Negociar el
fin del conflicto, así tan simplemente dicho, es algo como convenir reglas nobles para elaborar un
documento político, entre antagonistas enfrentados por causas diversas, que
quieren abandonar la confrontación
física y aproximarse a superiores estadios
de fraternidad, equidad y justicia
social.
Bonita la
teoría, sí, pero al debate real que se desarrolla en Cuba le falta sinceridad,
y los colombianos tenemos la convicción de que el gobierno está sometido a las
condiciones del enemigo en desmedro del Estado.
No hablemos
por ahora de convivencia pacífica, así evitamos malos entendidos derivados de otros
posibles desbordamientos violentos, en otros espacios, a cuenta de otras
diferencias entre distintas agrupaciones sociales, esas que en todos los
tiempos impiden hablar de verdadera paz.
La idea
elemental pergeñada en el introito reclama un escenario bilateral. Nadie se
sienta a negociar sin que concurra alguna contraparte. Tienen que existir dos
partes que quieran oírse y tratar de entenderse, pero necesitan
respetarse, para poder construir un texto
de aproximaciones, coincidencias y factibles
derroteros, que señale la ejecución de acciones convenientes para desestructurar las divergencias
iniciales.
Las acciones
se deberán concretar en una etapa posterior que amerita verificaciones y puede
necesitar ajustes.
Eliminados
los desencuentros, comprobada la insubsistencia de actos violentos entre las
partes del conflicto y por razón del mismo,
llegaríamos al umbral de la paz posible, digamos que arribaríamos a óptimas
condiciones de convivencia civilizada, porque no podemos olvidar que la paz real, la paz propiamente dicha, es un estado de alma que sólo alcanzan quienes
viven en trance de santidad.

→ **EXTRACTO DE DATOS**
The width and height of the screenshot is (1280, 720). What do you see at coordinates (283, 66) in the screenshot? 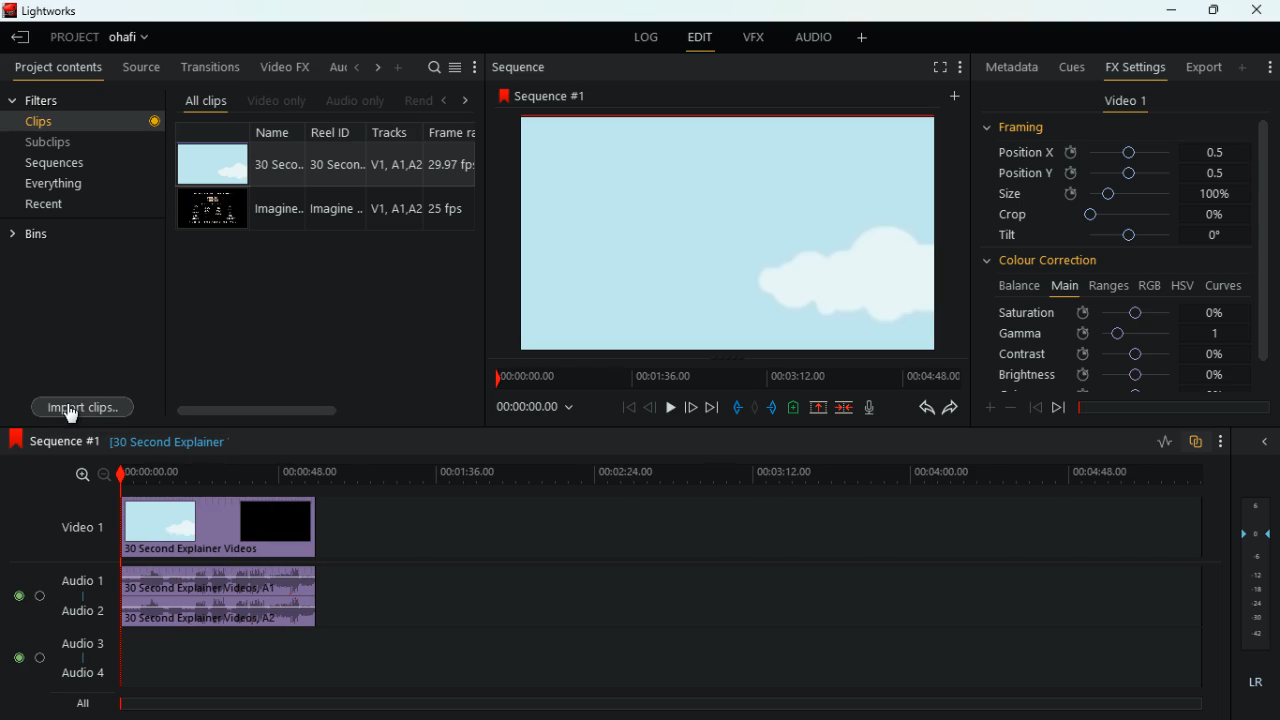
I see `video fx` at bounding box center [283, 66].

→ **LO SOLICITADO**
#1 Traduce al inglés la siguiente oración del pasaje sobre la negociación del conflicto: "Nadie se sienta a negociar sin que concurra alguna contraparte."
#2 Copia del pasaje sobre la negociación del conflicto el fragmento que comienza con las palabras que contienen "Negociar el" y concluye con "desmedro del Estado.".
#3 Prosigue el pasaje sobre la negociación del conflicto desde el punto en que termina.

→ **RESULTADOS POR TAREA**
#1 No one sits down to negotiate unless some counterpart is present.

#2
Negociar el
fin del conflicto, así tan simplemente dicho, es algo como convenir reglas nobles para elaborar un
documento político, entre antagonistas enfrentados por causas diversas, que
quieren abandonar la confrontación
física y aproximarse a superiores estadios
de fraternidad, equidad y justicia
social.
Bonita la
teoría, sí, pero al debate real que se desarrolla en Cuba le falta sinceridad,
y los colombianos tenemos la convicción de que el gobierno está sometido a las
condiciones del enemigo en desmedro del Estado.

#3
Una negociación
o acuerdo para finalizar el complejo conflicto colombiano no es obra de pocas
horas, ni puede ser producto de
imposiciones arbitrarias y unilaterales.
Y se hacen necesarios
muchos elementos funcionales, de estirpe sociológica, que permitan rediseñar la
política como acto de Estado y como ejercicio individual de derechos civiles,
en un marco equilibrado de poderes, donde prime el bienestar comunitario, sin desviaciones
diseñadas para privilegiar pequeños grupos que no acrecen el prestigio de la institucionalidad,
ni merecen dignidades que sólo se otorgan a verdaderos demócratas.
Y mayor rigor
reclaman estas reflexiones, cuando medios masivos de comunicación demuestran que los autoproclamados defensores del pueblo son
verdaderos sibaritas, ajenos a cualquier contacto con peripecias y dificultades de esas masas que
dicen liderar, y distantes de cuadrillas
armadas que manifiestan comandar.
Arteros se
muestran cuando hacen declaraciones que mancillan
nuestra dignidad ciudadana, pues osan desvincularse
de ilegalidades y atropellos en que
notoriamente se enriquecieron, e intentan presentarse como víctimas del Estado
legítimo al que nosotros pertenecemos y al que definitivamente, como Constituyente
Primario, hemos encomendado la función de desarticular el crimen organizado.
De hecho, al
presentarse la posibilidad de convenir unos métodos, unos mecanismos honorables
para el entendimiento dentro del ordenamiento legítimo, se entiende y se acepta
que algunas licencias inofensivas puedan otorgarse por el Ejecutivo, pero no
tantas como para rubricar acuerdos violatorios de la Constitución y del
Estatuto de Roma. Aunque el mandato que
le dimos no era para eso, ni es abierto ni claudicante.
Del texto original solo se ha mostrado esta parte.